– Pour pouvoir passer au deuxième épisode des malheureuses manœuvres de Françoise qui ont abouti à faire imploser l’Association Paroles Vives et à en détacher l’Exposition Jean Moulin pour qu’elle puisse poursuivre son chemin ailleurs, il faut revenir sur les conditions de création de l’Association elle-même. Il s’agissait d’une agglomération de personnes qui s’étaient rapprochées de moi, sans pour autant savoir en quoi mes travaux d’écriture pouvaient vraiment consister. À l’exception, bien sûr, de Christine, qui en connaît toute la profondeur et qui pourrait en être l’interprète idéale s’il venait à m’arriver quelque chose de fâcheux, et à l’exception aussi d’un militant important du parti communiste : Pierre Fritsch. C’est lui qui, en s’appuyant sur une très longue expérience des questions d’organisation, avait mis au point les statuts de Paroles Vives et qui avait ouvert, à Christine, son carnet d’adresses… qui s’étendait sur l’ensemble du territoire français : c’était ce qui subsistait de l’ancien réseau du Parti qui, à la Libération et jusqu’au tout début des années Mitterrand, était resté le premier parti du pays, avec une base militante extrêmement active, et des journaux, des revues, etc.

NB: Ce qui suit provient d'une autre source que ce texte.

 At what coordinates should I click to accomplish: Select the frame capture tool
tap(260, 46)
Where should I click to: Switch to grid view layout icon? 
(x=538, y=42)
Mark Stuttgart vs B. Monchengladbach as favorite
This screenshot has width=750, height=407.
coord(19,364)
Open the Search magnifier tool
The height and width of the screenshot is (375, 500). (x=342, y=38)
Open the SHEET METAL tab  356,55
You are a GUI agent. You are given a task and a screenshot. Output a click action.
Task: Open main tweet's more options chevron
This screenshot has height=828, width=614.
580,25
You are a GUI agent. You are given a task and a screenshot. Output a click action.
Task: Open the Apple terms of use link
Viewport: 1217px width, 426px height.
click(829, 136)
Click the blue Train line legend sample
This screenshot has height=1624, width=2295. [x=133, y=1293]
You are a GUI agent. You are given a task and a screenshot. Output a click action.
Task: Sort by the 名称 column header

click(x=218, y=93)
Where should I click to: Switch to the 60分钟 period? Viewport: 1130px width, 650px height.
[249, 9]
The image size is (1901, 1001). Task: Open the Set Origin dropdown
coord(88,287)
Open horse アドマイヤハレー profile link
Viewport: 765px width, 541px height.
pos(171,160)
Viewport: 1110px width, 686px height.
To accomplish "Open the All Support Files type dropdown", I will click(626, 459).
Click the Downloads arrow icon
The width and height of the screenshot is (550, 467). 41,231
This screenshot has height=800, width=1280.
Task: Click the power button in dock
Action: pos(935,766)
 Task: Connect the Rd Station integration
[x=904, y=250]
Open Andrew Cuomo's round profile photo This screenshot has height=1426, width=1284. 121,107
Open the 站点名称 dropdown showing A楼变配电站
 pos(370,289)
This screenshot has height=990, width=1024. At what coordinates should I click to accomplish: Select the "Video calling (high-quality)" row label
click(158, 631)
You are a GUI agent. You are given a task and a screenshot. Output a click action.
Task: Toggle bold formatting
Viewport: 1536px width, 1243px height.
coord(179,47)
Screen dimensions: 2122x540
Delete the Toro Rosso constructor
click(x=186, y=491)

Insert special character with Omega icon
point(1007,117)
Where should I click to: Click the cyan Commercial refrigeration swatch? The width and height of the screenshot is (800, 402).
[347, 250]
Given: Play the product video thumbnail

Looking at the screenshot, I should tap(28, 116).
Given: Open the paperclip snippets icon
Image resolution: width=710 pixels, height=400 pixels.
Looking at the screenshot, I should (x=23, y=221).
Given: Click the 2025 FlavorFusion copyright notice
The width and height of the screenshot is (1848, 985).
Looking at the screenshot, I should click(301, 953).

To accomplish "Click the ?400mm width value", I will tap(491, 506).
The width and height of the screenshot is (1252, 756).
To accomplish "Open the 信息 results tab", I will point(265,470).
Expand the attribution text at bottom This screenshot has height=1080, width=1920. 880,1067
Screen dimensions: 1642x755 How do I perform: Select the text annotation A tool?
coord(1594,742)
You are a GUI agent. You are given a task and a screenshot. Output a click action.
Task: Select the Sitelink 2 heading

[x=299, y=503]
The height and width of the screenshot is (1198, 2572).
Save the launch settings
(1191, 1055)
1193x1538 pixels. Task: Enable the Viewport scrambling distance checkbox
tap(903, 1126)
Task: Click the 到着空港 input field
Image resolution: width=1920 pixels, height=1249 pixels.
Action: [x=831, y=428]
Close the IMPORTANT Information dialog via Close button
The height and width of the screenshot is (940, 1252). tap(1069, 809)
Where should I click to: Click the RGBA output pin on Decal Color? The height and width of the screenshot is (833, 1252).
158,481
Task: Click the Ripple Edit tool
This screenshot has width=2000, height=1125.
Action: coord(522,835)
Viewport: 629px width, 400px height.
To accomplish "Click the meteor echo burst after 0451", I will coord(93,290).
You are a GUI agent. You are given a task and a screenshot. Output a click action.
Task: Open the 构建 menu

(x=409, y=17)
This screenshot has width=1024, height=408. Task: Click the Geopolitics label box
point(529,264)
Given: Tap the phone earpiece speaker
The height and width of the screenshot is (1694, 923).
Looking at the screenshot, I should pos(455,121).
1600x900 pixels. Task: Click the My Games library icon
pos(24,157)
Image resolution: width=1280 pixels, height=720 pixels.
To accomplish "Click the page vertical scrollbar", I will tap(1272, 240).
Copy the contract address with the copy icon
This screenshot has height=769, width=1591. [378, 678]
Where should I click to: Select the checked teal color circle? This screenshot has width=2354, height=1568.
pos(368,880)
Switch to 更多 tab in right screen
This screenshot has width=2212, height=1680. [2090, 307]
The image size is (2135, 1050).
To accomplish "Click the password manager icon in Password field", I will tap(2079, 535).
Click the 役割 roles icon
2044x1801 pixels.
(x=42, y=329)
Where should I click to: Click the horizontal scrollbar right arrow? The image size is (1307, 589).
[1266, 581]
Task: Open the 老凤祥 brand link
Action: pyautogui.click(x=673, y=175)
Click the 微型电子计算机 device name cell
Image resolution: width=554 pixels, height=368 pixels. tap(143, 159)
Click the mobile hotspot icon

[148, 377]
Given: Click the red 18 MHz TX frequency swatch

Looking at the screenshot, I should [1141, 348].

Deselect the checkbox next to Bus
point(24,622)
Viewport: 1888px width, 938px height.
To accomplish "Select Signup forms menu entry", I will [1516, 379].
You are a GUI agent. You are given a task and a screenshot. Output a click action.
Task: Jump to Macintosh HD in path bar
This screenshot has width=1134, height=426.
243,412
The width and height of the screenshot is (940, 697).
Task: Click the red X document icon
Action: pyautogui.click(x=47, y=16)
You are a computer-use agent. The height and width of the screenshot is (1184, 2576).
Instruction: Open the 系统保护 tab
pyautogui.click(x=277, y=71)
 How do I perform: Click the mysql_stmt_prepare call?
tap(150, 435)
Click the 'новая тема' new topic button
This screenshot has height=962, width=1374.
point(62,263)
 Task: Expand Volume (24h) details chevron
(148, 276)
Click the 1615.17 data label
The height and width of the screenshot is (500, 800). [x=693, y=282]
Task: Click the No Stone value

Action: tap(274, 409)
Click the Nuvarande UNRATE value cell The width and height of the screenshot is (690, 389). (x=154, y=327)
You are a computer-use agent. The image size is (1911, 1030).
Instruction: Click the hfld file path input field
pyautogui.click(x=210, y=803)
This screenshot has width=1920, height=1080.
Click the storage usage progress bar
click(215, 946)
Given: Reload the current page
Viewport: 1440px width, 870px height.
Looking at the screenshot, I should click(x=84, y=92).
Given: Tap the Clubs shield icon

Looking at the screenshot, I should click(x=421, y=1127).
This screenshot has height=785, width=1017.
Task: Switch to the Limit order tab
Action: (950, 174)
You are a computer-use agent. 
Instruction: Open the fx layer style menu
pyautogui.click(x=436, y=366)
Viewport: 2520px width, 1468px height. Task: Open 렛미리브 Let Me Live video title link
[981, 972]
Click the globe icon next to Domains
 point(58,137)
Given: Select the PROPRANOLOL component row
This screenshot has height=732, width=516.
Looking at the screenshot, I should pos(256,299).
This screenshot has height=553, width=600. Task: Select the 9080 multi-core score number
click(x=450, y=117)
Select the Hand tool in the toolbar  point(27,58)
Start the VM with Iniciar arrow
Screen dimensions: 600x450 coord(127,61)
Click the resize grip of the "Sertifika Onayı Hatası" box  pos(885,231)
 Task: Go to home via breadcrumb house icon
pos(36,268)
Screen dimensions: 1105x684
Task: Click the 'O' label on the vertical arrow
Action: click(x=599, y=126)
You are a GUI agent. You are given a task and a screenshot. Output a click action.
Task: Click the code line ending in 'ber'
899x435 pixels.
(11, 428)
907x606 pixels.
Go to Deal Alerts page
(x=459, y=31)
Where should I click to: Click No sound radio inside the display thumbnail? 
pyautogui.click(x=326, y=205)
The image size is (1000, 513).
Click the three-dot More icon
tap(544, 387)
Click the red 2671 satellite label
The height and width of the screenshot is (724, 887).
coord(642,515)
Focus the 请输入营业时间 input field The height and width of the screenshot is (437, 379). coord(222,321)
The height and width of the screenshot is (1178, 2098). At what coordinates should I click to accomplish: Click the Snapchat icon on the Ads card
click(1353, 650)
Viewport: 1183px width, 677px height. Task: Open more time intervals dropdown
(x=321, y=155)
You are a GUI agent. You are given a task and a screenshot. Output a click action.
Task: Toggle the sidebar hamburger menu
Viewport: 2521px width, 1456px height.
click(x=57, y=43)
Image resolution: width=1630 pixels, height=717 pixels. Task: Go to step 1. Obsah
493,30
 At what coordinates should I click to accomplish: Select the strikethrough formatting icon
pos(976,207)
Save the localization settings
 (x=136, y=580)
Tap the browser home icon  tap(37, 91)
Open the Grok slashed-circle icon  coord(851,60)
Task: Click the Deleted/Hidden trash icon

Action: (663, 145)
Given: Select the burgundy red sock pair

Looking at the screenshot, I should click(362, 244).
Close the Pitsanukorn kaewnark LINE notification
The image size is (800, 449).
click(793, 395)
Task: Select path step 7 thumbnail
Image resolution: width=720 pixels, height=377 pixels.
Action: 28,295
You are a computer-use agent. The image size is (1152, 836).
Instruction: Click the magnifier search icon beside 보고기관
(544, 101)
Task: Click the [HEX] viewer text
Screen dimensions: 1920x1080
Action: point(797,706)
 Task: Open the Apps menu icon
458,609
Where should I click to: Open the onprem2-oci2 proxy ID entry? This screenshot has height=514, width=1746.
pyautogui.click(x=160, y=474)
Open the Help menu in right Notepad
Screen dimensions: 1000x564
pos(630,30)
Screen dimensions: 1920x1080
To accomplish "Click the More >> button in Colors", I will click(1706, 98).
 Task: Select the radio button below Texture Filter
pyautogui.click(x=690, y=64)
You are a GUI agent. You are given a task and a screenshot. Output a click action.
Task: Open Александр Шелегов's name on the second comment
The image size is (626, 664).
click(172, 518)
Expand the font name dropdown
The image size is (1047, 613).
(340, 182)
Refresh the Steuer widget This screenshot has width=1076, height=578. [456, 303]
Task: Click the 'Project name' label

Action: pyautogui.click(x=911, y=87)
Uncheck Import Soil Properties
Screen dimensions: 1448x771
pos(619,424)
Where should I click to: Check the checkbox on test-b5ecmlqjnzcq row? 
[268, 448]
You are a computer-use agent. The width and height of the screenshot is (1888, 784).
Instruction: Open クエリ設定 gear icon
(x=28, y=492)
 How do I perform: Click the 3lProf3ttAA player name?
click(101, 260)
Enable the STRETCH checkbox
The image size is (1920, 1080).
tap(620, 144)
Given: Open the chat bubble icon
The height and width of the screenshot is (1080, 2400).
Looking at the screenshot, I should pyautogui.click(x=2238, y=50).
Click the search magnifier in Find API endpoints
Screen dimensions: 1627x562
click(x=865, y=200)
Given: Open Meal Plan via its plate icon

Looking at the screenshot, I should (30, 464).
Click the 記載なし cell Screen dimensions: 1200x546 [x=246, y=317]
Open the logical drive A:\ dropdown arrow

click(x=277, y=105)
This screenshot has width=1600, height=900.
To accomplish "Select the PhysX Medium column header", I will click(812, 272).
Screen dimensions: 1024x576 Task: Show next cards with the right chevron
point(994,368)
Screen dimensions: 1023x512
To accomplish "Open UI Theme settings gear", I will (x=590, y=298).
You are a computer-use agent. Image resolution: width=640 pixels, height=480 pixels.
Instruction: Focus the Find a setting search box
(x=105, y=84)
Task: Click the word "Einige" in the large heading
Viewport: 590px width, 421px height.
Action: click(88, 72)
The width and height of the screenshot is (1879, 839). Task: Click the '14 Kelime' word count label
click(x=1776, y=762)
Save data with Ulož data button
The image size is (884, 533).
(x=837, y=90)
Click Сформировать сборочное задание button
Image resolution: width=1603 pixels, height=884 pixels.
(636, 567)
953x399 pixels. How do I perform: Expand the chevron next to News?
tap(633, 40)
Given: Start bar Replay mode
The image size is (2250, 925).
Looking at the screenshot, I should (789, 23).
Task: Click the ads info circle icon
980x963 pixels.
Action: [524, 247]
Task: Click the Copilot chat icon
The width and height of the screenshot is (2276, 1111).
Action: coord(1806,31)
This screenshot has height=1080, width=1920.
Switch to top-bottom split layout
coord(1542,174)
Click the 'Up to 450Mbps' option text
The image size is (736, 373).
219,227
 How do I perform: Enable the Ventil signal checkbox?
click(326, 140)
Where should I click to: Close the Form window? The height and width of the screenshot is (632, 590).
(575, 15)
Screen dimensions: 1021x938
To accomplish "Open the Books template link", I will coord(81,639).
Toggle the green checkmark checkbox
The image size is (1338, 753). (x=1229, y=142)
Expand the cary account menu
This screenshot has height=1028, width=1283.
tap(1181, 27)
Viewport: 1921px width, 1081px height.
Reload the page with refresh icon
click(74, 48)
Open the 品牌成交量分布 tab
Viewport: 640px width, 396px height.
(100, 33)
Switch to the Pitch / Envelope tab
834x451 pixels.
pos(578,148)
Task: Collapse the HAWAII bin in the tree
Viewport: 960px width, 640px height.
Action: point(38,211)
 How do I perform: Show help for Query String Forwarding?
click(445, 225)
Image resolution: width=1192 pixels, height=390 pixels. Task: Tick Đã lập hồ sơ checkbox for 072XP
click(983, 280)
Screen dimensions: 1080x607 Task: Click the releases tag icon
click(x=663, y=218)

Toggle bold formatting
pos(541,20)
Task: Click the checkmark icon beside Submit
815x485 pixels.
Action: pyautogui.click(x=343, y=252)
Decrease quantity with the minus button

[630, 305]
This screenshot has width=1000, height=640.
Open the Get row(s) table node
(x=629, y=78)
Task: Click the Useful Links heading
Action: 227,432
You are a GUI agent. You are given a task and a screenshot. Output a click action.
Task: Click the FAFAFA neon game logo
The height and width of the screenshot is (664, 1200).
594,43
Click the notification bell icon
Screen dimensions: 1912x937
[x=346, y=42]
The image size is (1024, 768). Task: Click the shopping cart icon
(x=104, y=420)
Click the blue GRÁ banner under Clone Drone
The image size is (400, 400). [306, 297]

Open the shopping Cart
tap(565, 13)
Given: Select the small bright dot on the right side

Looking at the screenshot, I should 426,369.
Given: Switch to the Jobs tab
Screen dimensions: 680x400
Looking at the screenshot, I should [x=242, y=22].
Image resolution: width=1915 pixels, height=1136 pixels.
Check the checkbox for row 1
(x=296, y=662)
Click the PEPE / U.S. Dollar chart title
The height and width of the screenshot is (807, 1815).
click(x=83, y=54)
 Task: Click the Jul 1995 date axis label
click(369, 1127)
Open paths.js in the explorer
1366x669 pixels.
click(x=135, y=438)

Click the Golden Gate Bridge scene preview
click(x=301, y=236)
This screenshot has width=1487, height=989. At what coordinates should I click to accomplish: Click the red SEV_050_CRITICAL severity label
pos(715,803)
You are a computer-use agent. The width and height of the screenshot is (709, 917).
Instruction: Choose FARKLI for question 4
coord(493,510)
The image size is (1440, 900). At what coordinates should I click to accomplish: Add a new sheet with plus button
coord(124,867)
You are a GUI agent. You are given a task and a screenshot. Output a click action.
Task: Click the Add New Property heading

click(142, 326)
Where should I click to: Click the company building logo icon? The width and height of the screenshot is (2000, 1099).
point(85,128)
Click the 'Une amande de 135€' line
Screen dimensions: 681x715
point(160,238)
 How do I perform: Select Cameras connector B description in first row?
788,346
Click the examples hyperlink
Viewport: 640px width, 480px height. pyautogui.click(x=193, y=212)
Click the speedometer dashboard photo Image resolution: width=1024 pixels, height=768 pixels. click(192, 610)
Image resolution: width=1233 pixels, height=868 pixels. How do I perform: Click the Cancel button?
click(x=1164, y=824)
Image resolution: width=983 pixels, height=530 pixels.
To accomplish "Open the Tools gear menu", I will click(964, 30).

– Il faut que je vous pose une question qui pourra vous paraître indiscrète ou plutôt saugrenue. Elle m’est venue à l’esprit quand vous m’avez dit qu’il pouvait y avoir une certaine proximité entre les travaux de Sigmund Freud et ceux de Karl Marx… À la suite, j’ai pensé que vous vous placiez, d’une façon ou d’une autre, dans la filiation de ces deux personnages… Si l’Exposition Jean Moulin a circulé – prioritairement, sans doute – dans ces milieux-là, c’est qu’il s’y trouve des éléments qui rejoignent certaines préoccupations des militantes et des militants communistes…
– Oui, Cécile. Et d’ailleurs, en ce moment je rassemble une énorme documentation qui devrait me permettre de faire parler, comme s’ils étaient en discussion avec un militant de leur époque, aussi bien Karl Marx, que son fidèle ami Friedrich Engels, et puis Vladimir Ilitch Lénine. Je ne peux pas vous en dire davantage parce que je n’ai pas transféré, dans la Porsche, l’un des grands cahiers dans lesquels je copie des extraits que je prends dans les Œuvres Complètes de Lénine, par exemple.
– Je me doute que vous continuez à travailler énormément, comme je vous ai vu le faire… toujours.
– Pour répondre à votre question, je peux aussi vous dire que je ne suis pas communiste, au sens où je n’ai jamais appartenu au Parti, ni d’ailleurs, à la CGT. Mais, de fait, je travaille pour ces gens-là… Nous en reparlerons longuement dès que l’occasion se présentera. Dans l’immédiat, il faut que je vous explique qu’à intérieur des deux organisations que je viens d’évoquer, et au contact desquelles je suis constamment, il y a de très rudes combats entre deux tendances, dont on pourrait dire que l’une est communiste, tandis que l’autre est socialiste…
– Aussi bien à la CGT qu’au parti communiste ? Je ne l’aurais jamais imaginé, ni pour l’une ni pour l’autre… Comment est-ce possible ?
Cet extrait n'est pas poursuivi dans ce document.